# TEXTE FOURNI
□ □ □

Par Sylvain Stauffer

Les bons vieux cercueils mis en bière dans des tombes individuelles laissent de plus en plus nos contemporains de marbre. La tendance est à la crémation. « Environ 85 % des défunts sont incinérés », explique Pierre de Mestral, directeur de Cassar Pompes Funèbres SA à Lausanne. « La plupart des gens entre soixante et huitante ans veulent se faire incinérer car ils pensent que leurs enfants n’iront pas au cimetière », poursuit-il.

Les jardins du souvenir ont la côte

Près de 40 % des cendres rejoignent ainsi les jardins du souvenir, en plein boom. Selon M. de Mestral, ceux-ci doivent leur succès à deux facteurs : « Tout d’abord, une tombe coûte cher. Aujourd’hui, les gens ne dépensent plus pour les enterrements. Et ce n’est pas seulement une question d'argent, mais de mentalité, de désir. D’autre part, il faut entretenir la tombe. »

Quelque 30% des cendres sont ainsi rendues aux familles. Elles les conservent ou les dispersent dans la nature. C’est bien un refus du cimetière traditionnel qui est ici à l’œuvre. En Suisse allemande, de nombreuses communes proposent des forêts du souvenir, où l’on peut enterrer une urne au pied d’un arbre. Des sociétés commerciales ont aussi profité de ces mutations. Certaines proposent, par exemple, la dispersion des cendres dans un lac, ou, plus insolite, dans les montagnes depuis un hélicoptère.

Même les catholiques, qui ne tolèrent pourtant l’incinération que depuis 1967, semblent aujourd’hui l’adopter. Selon Pierre de Mestral, « dans les communes catholiques il y a de plus en plus de crémations. A Villars-le-Terroir (VD), les six derniers défunts ont été incinérés. On n’avait jamais vu ça ! »

La désertion des cimetières profite aux vivants. Les immenses espaces conservés pour les futurs résidents semblent aujourd’hui superflus. La municipalité d’Yverdon-les-Bains a, par exemple, décidé de transformer une partie du cimetière en friche afin de la rattacher au parc public du Castrum.

Espaces verts pour les vivants

Pour SANU, entreprise de formation pour le développement durable, la question de l’utilisation des cimetières par le commun des mortels est donc à l’ordre du jour. Selon Alfred Wittwer, chef de projet à SANU, « la densification de la population dans les villes crée une pression sur les surfaces vertes. » Les cimetières sont, dès lors, perçus « comme des parcs, des havres de paix. Les gens s’y promènent, y font leur jogging et y pique-niquent. »

Et les Suisses alémaniques semblent moins complexés que les Romands. Des villes comme Zurich ou Bâle y ont organisé des pièces de théâtre, des expositions ou des concerts. De ce côté-ci de la Sarine, si de pareilles pratiques semblent encore excentriques, les mœurs évoluent aussi: outre les traditionnelles visites montrant des tombes de personnages célèbres, le cimetière du Bois-de-Vaux, à Lausanne, devient un lieu de rendez-vous pour les écologistes, au point qu’un séminaire sur la gestion verte y sera bientôt organisé par SANU, en collaboration avec la municipalité de la capitale vaudoise.

□ □ □

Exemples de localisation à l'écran
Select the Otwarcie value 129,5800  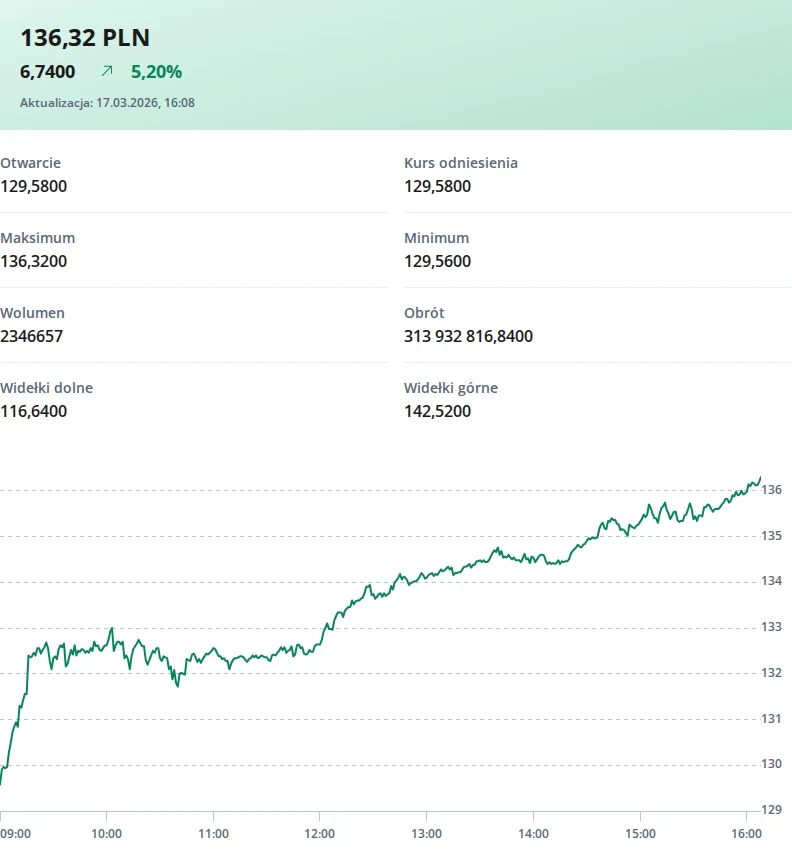point(34,186)
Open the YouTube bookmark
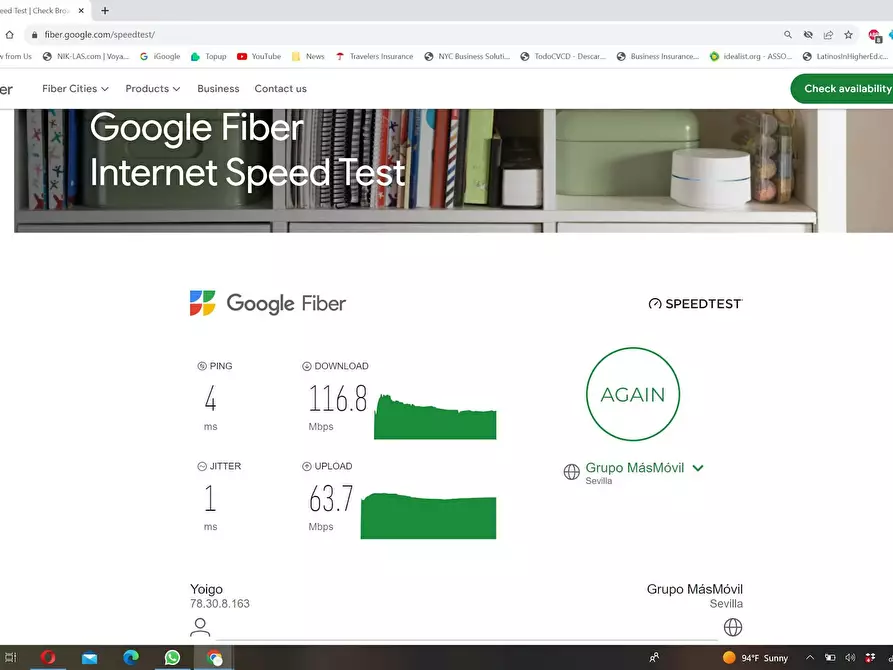This screenshot has height=670, width=893. coord(259,57)
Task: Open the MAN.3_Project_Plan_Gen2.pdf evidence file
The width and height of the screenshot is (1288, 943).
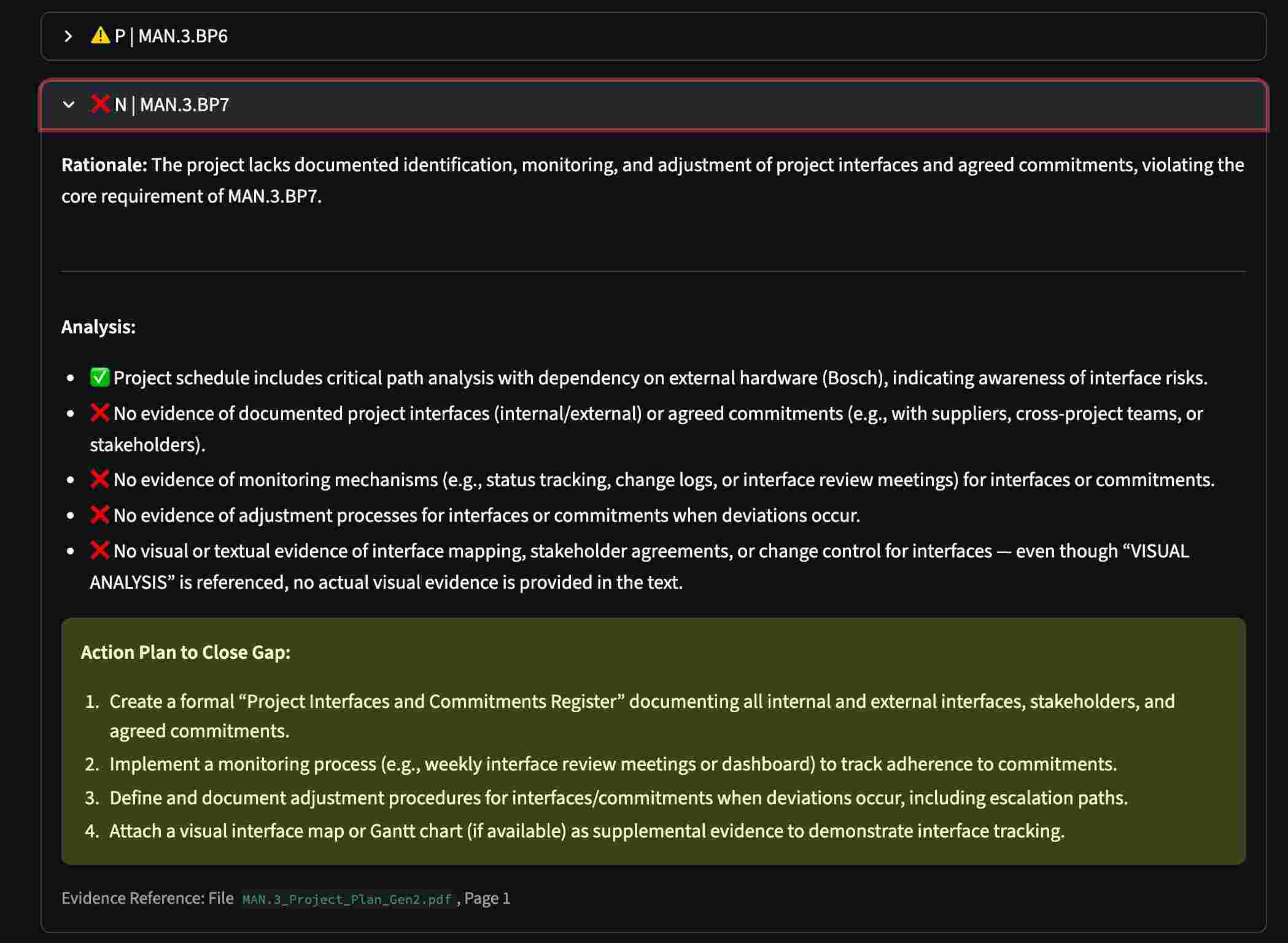Action: pos(346,898)
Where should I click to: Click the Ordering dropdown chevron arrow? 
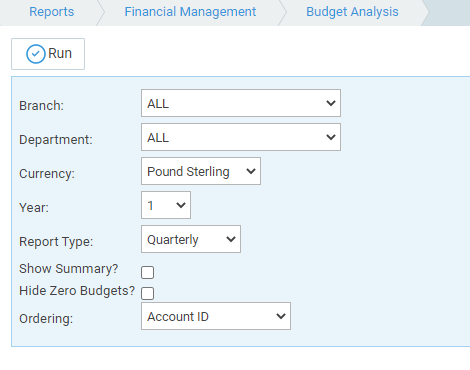click(281, 316)
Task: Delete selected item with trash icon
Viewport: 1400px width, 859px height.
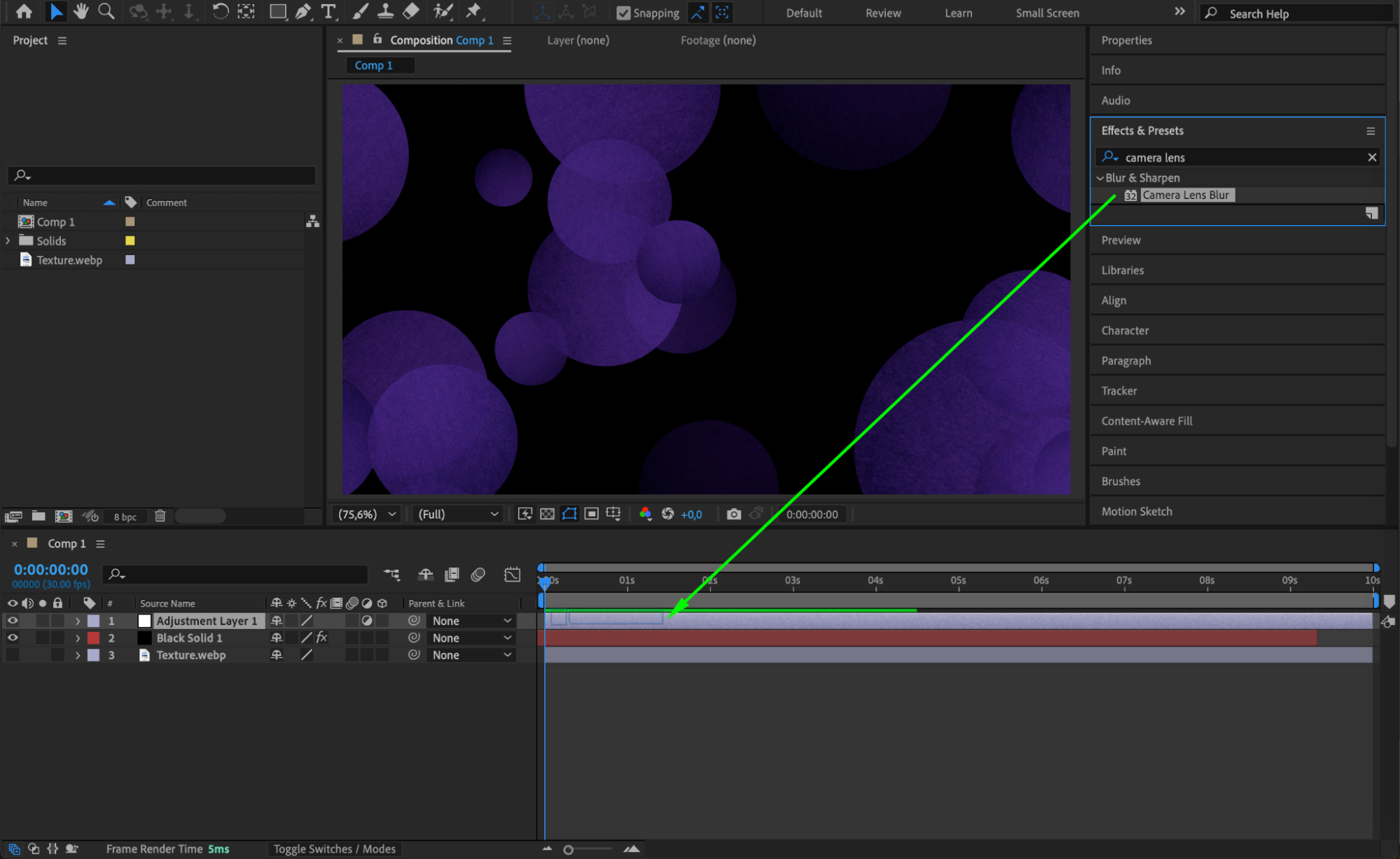Action: click(x=160, y=516)
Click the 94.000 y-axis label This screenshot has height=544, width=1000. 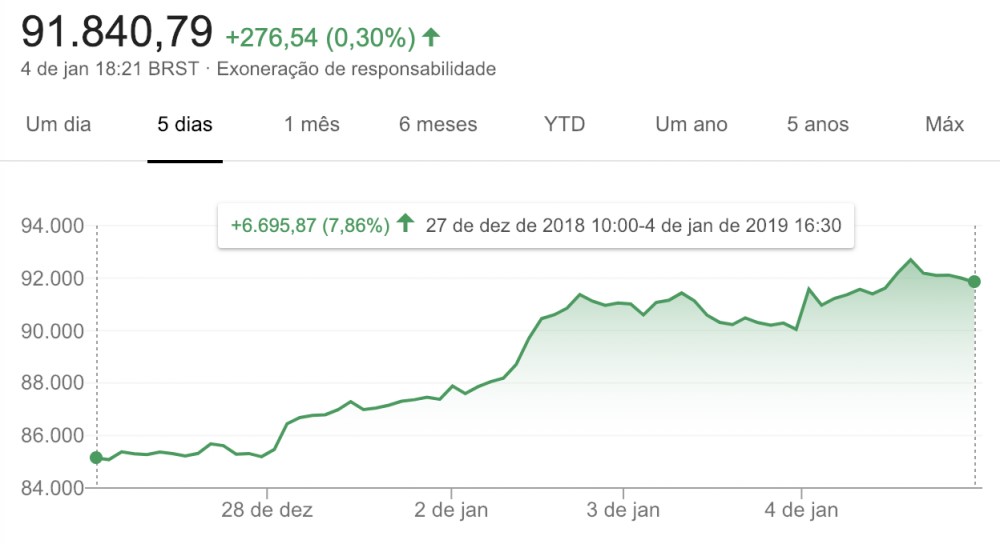coord(52,226)
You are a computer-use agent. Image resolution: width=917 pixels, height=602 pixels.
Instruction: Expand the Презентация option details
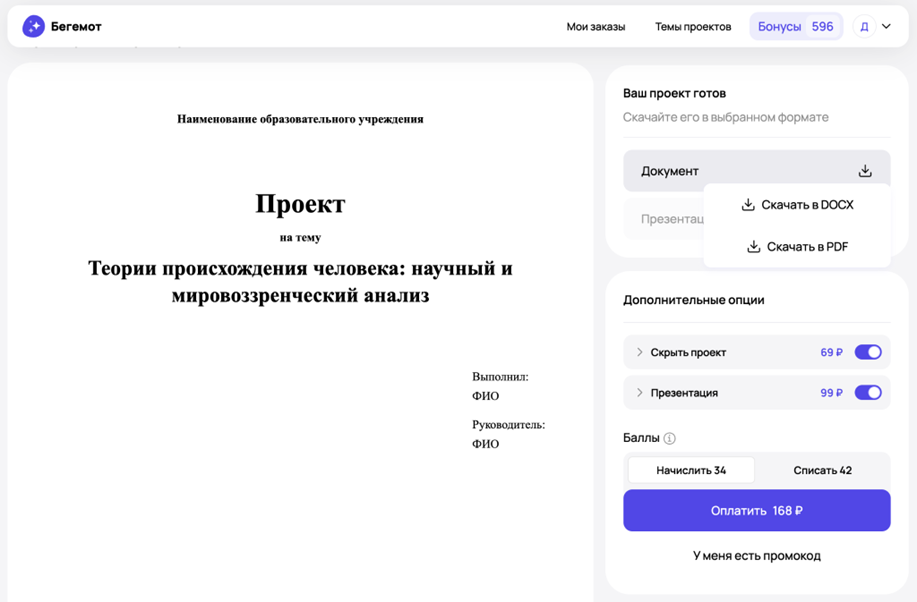[640, 392]
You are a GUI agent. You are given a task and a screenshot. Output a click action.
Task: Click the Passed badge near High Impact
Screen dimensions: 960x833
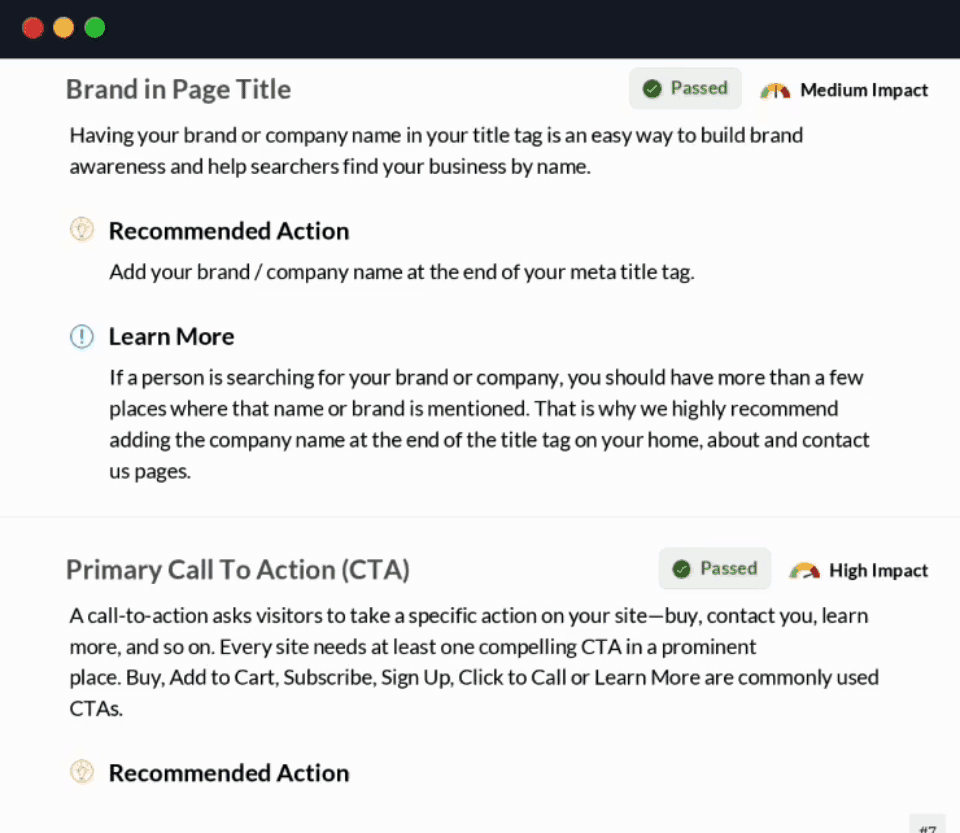tap(715, 568)
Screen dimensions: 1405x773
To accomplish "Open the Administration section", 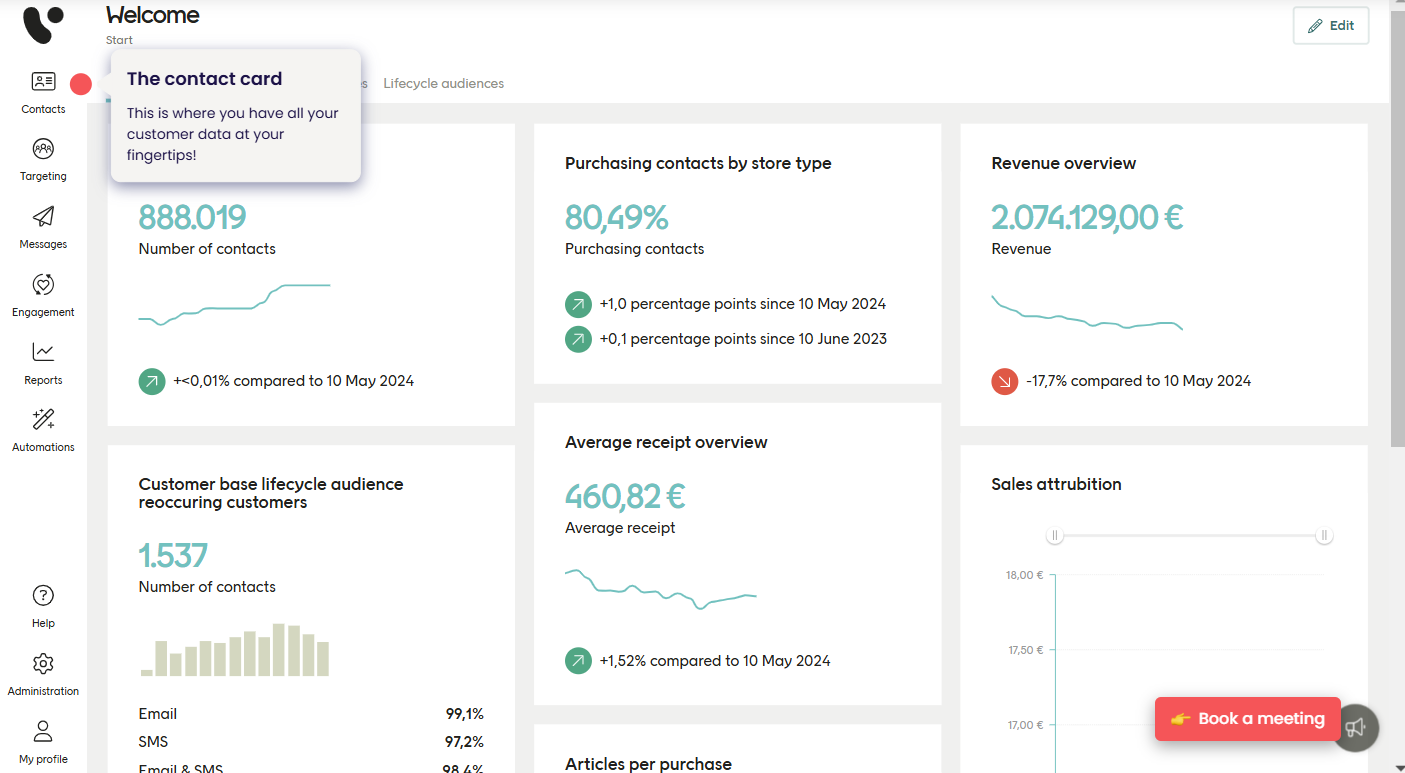I will 43,672.
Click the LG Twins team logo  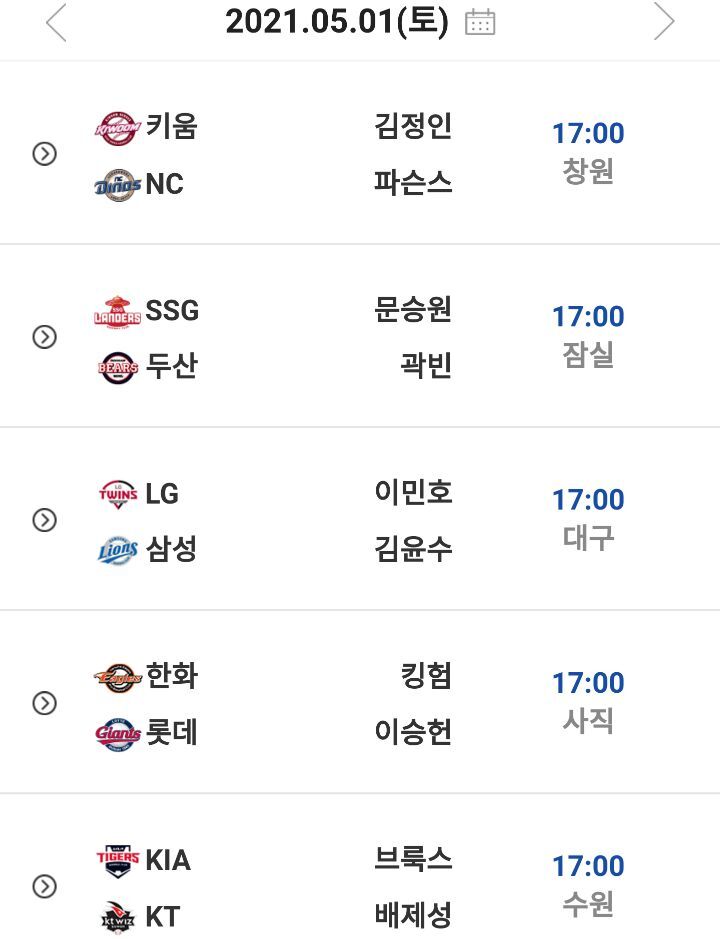118,494
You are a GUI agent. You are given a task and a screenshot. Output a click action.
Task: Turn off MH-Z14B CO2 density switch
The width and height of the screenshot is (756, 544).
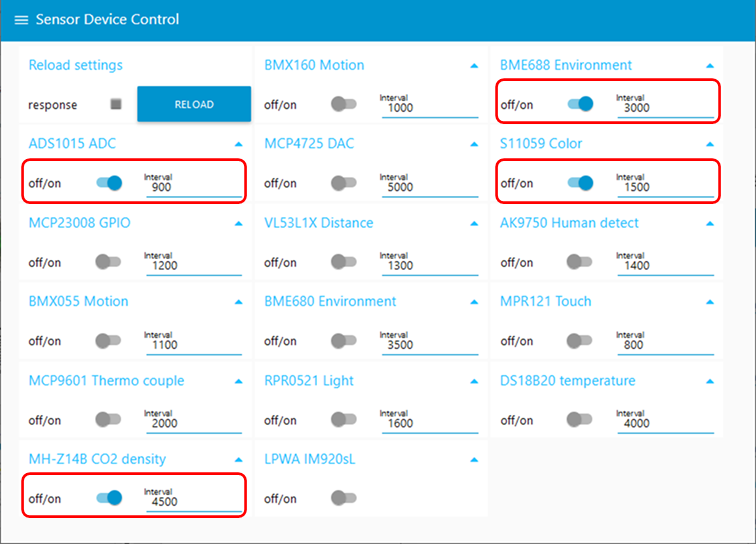point(109,498)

□ □ □

# OBJECTIF 1
Répondez à ces questions sur l'article consacré à la crémation :
(a) Selon Pierre de Mestral, quelle proportion des défunts est incinérée ?
(b) Depuis quelle année les catholiques tolèrent-ils l'incinération ?
(c) Quelle municipalité a décidé de rattacher une partie de son cimetière au parc public du Castrum ?
# OBJECTIF 2
Recopiez fidèlement le passage de l'article consacré à la crémation, de « Et les Suisses » à « la capitale vaudoise. ».

# RÉPONSE ATTENDUE 1
(a) Environ 85 %.
(b) Depuis 1967.
(c) Yverdon-les-Bains.

# RÉPONSE ATTENDUE 2
Et les Suisses alémaniques semblent moins complexés que les Romands. Des villes comme Zurich ou Bâle y ont organisé des pièces de théâtre, des expositions ou des concerts. De ce côté-ci de la Sarine, si de pareilles pratiques semblent encore excentriques, les mœurs évoluent aussi: outre les traditionnelles visites montrant des tombes de personnages célèbres, le cimetière du Bois-de-Vaux, à Lausanne, devient un lieu de rendez-vous pour les écologistes, au point qu’un séminaire sur la gestion verte y sera bientôt organisé par SANU, en collaboration avec la municipalité de la capitale vaudoise.